Objective
To determine the clinical and liver stiffness characteristics of a cohort of Chinese patients with Hepatocellular carcinoma in different stages of Barcelona clinic liver cancer.
Methods
Details of 1180 patients with Hepatocellular carcinoma referred from October 2014 to November 2017 were collected retrospectively. Demographic data, etiology, clinical, and biochemical details were retrospectively analyzed. The changes of liver stiffness in different etiologies and different stages of Barcelona clinic liver cancer were especially analyzed.
Results
The onset age was 60.33 ± 9.11 (range 24‐84) years, 9 cases were ≤40 years, 572 cases were 41‐60 years, males accounted for 83.92%, females accounted for 16.08%; 599 cases were ≥61 years, males accounted for 78.25%, females accounted for 21.75%. Compared with males, the proportion of females ≥61 is higher than that of men. Majority (n = 787; 66.69%) had HBV infection; second commonest cause was HCV infection (n = 217; 18.39%). More patients with HBV infection were 41‐60 years (69.06%) and were younger than HCV patients.

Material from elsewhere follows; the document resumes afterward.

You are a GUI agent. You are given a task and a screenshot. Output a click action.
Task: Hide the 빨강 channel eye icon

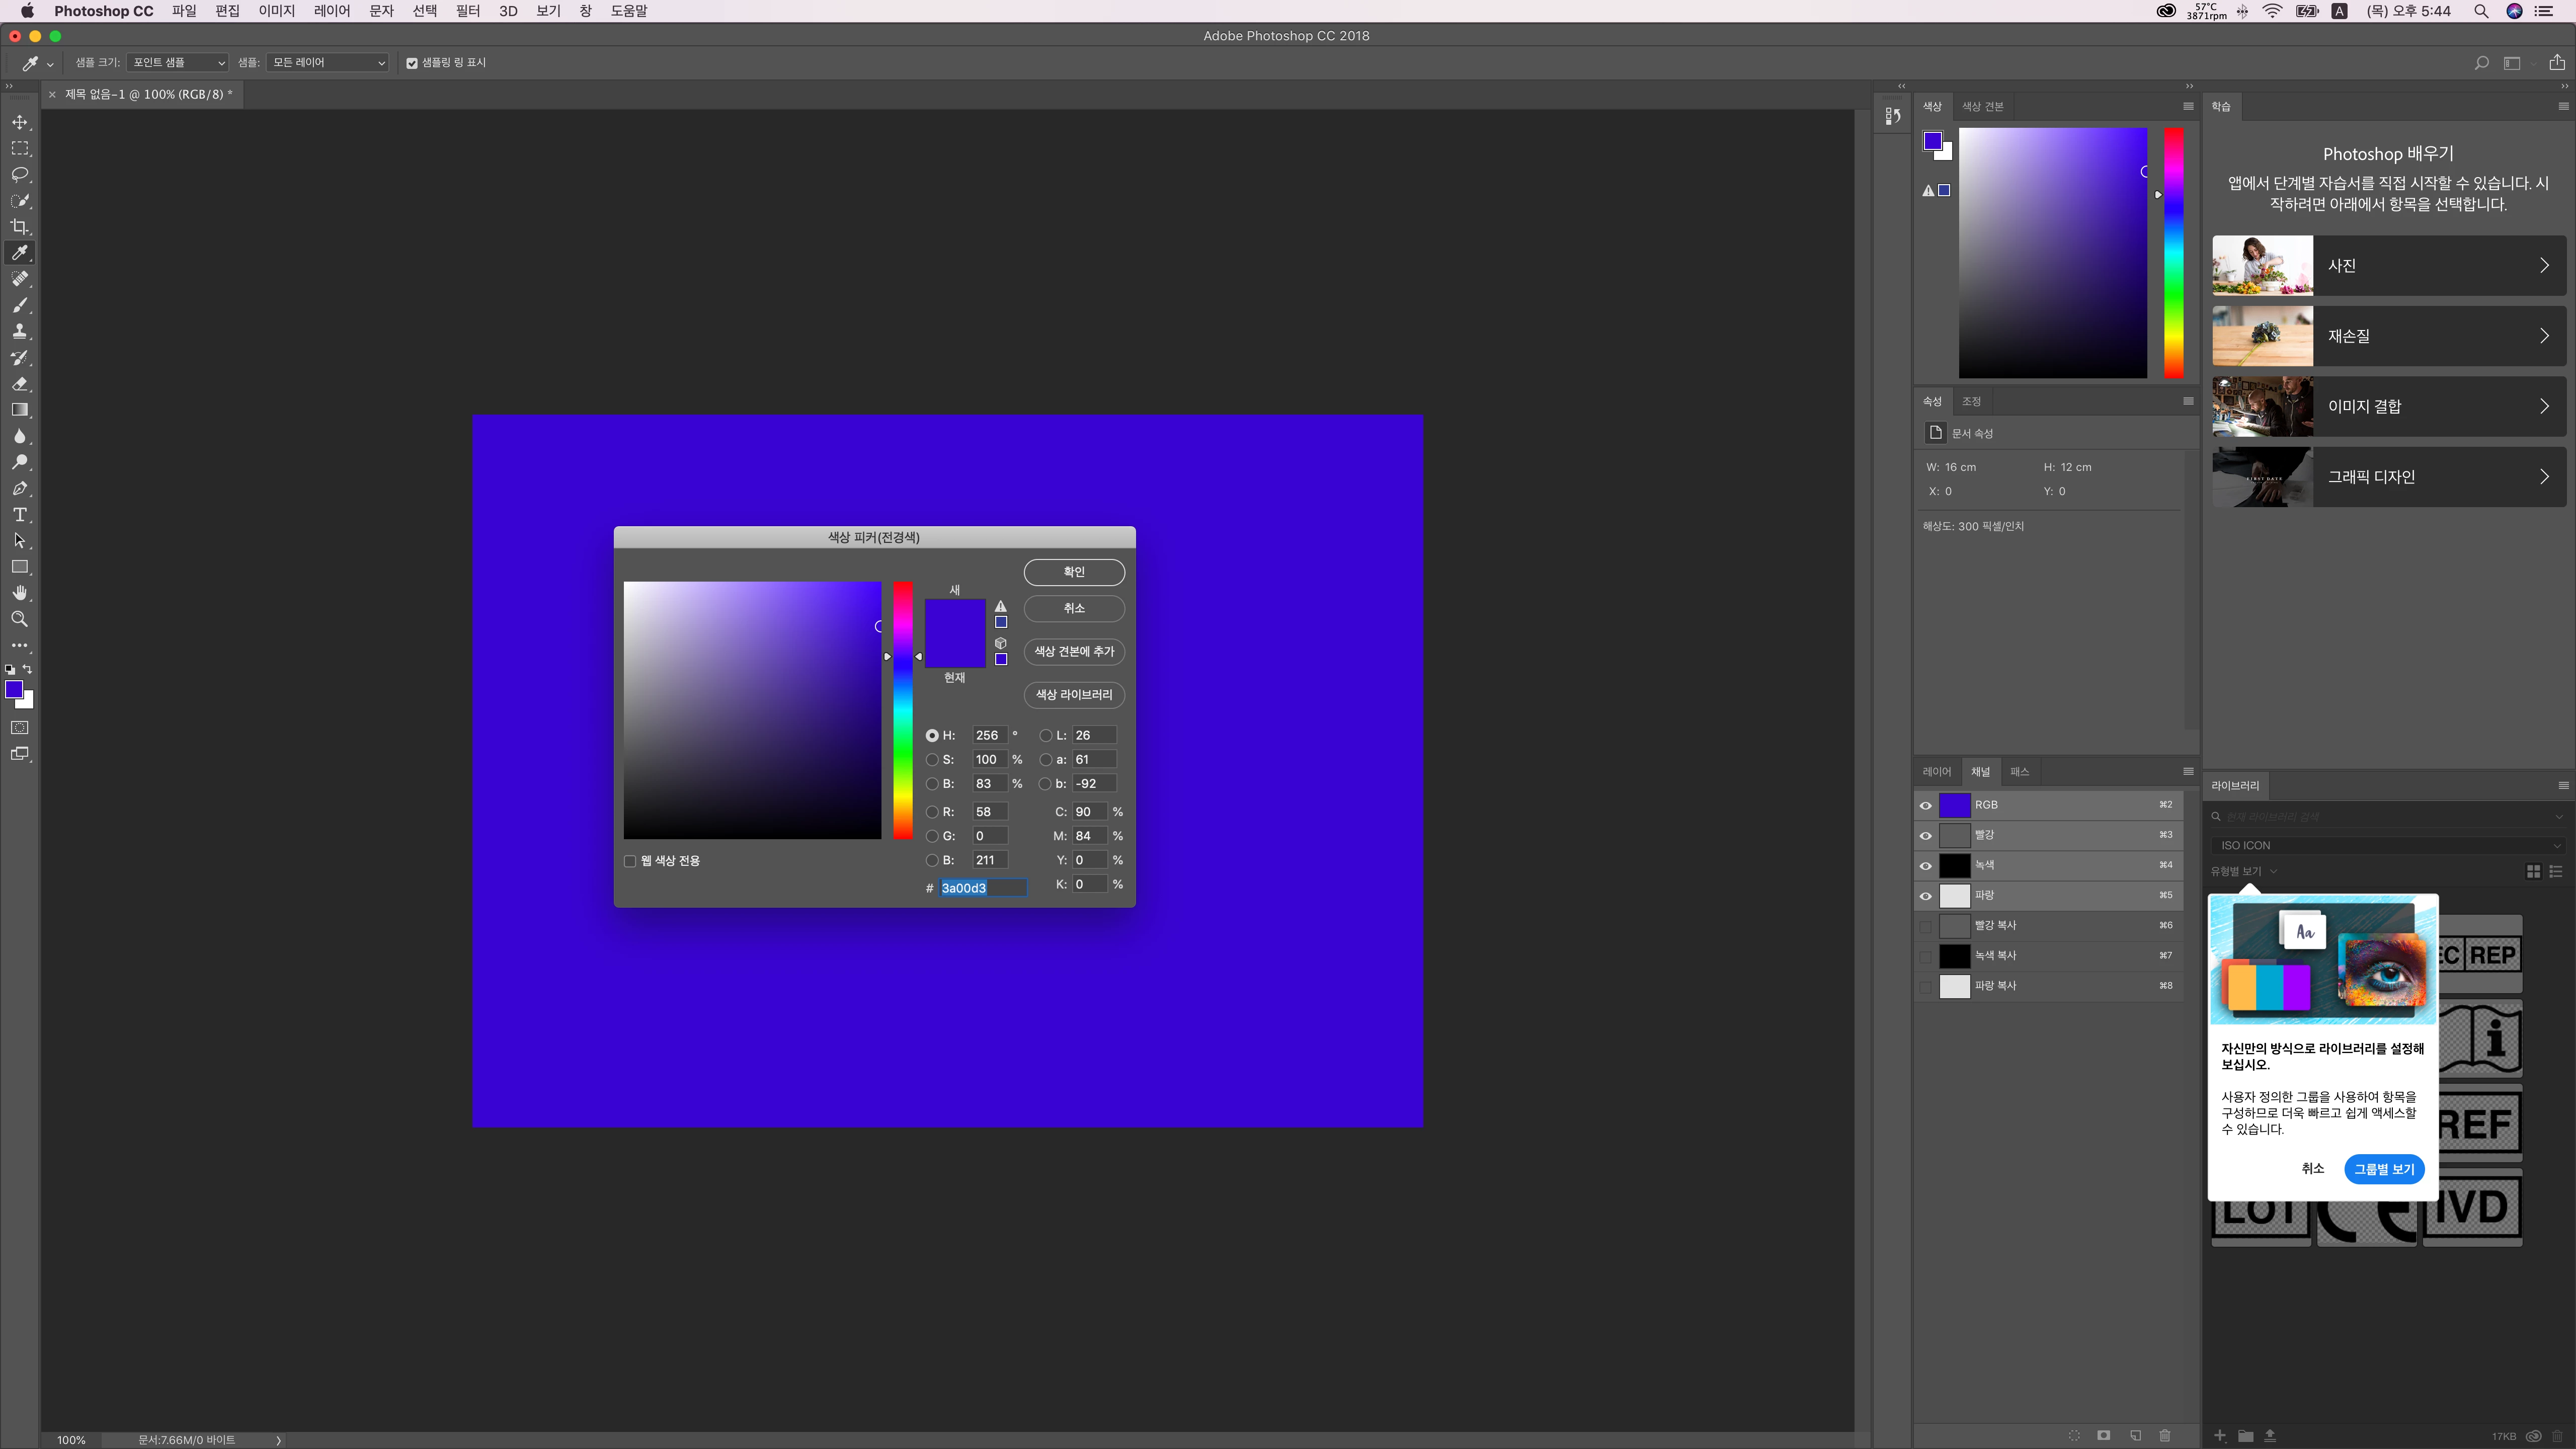[x=1925, y=835]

There was no statistical difference in etiology, age, gender, and distribution of diabetes mellitus among different Barcelona clinic liver cancer stages (P > .05). The overall Hepatocellular carcinoma (HCC) was found to be positively correlated with alkaline phosphatase, γ‐glutamyltransferase, and alpha‐fetoprotein and liver stiffness measurement values from stage A to stage D (P < .05). ANOVA analysis showed that the overall liver stiffness measurement among the four BCLC stages was found to be statistically significant different in HBV‐infected and HCV‐infected HCC patients.
Conclusion
Majority (99.24%) were patients aged >40 years old. Male is a high incidence population. In etiological analysis, HBV dominates HCC occurrence, HBV‐, HCV‐, and alcohol‐associated HCC have distinct clinical and biochemical characteristics, necessitating different screening policies to optimize HCC surveillance and management.